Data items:
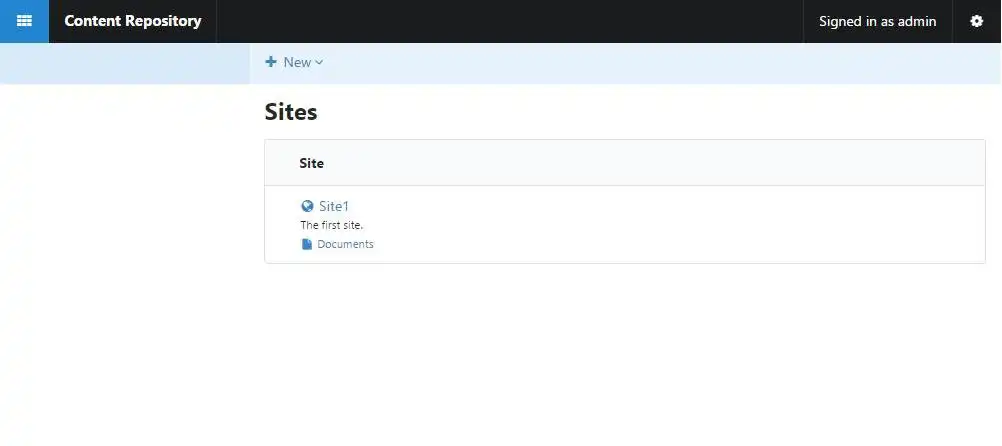Click the empty left sidebar panel
This screenshot has height=446, width=1002.
124,250
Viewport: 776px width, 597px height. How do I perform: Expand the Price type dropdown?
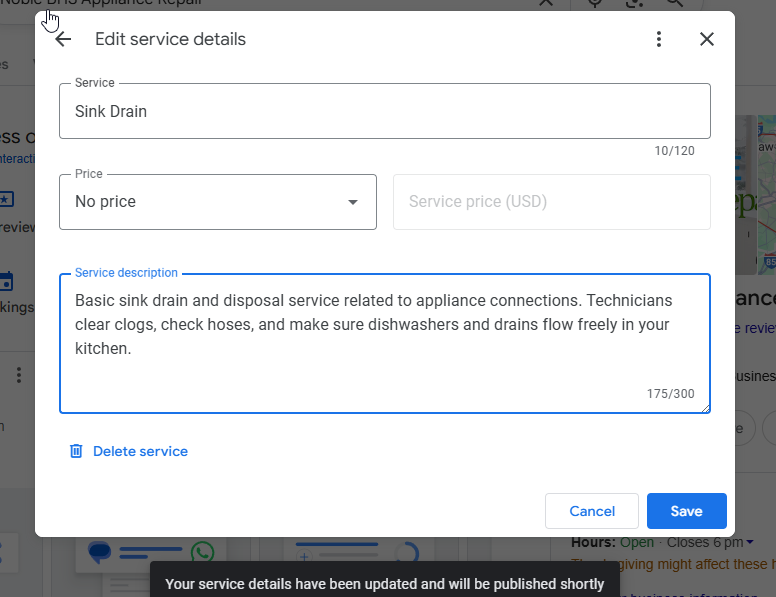coord(218,202)
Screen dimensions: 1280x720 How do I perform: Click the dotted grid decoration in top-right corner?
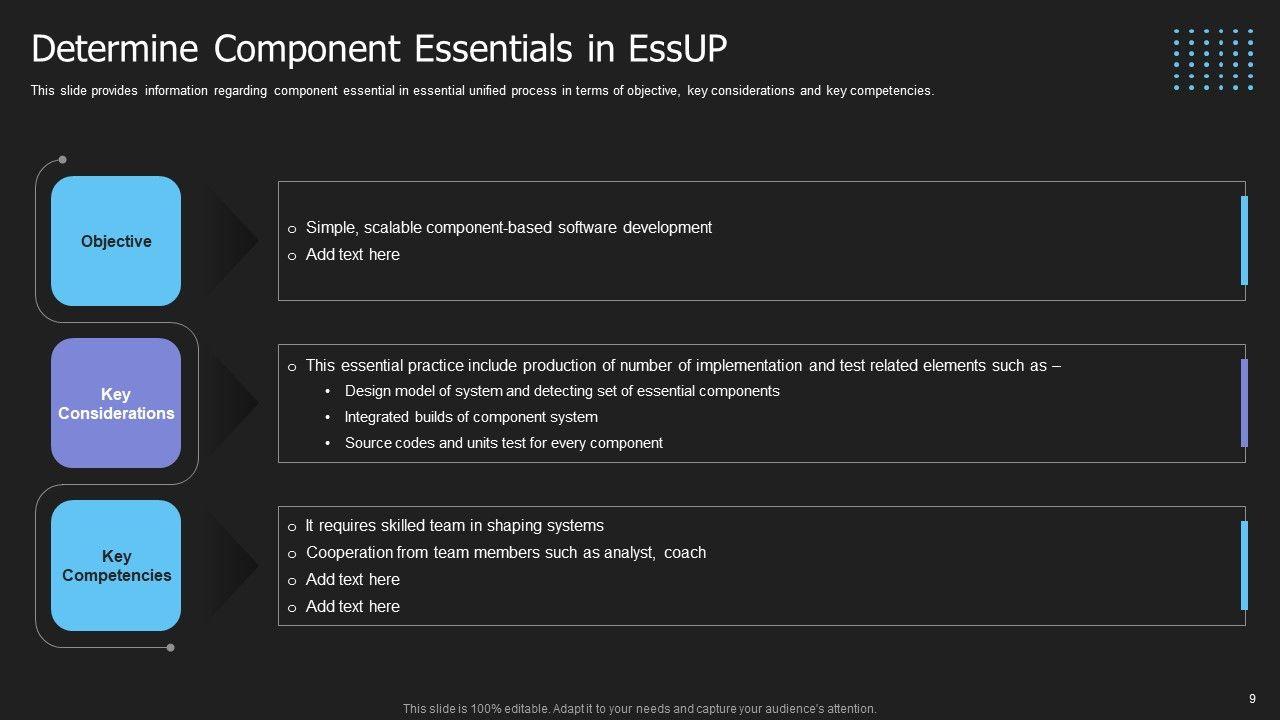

--- THE PROBLEM ---
Gather every line of the entries that contains the string "height", matching uppercase and lowercase exactly.

--- TASK RESPONSE ---
This screenshot has height=446, width=1002.
Viewport: 776px width, 597px height. How do I perform: Expand the Price type dropdown?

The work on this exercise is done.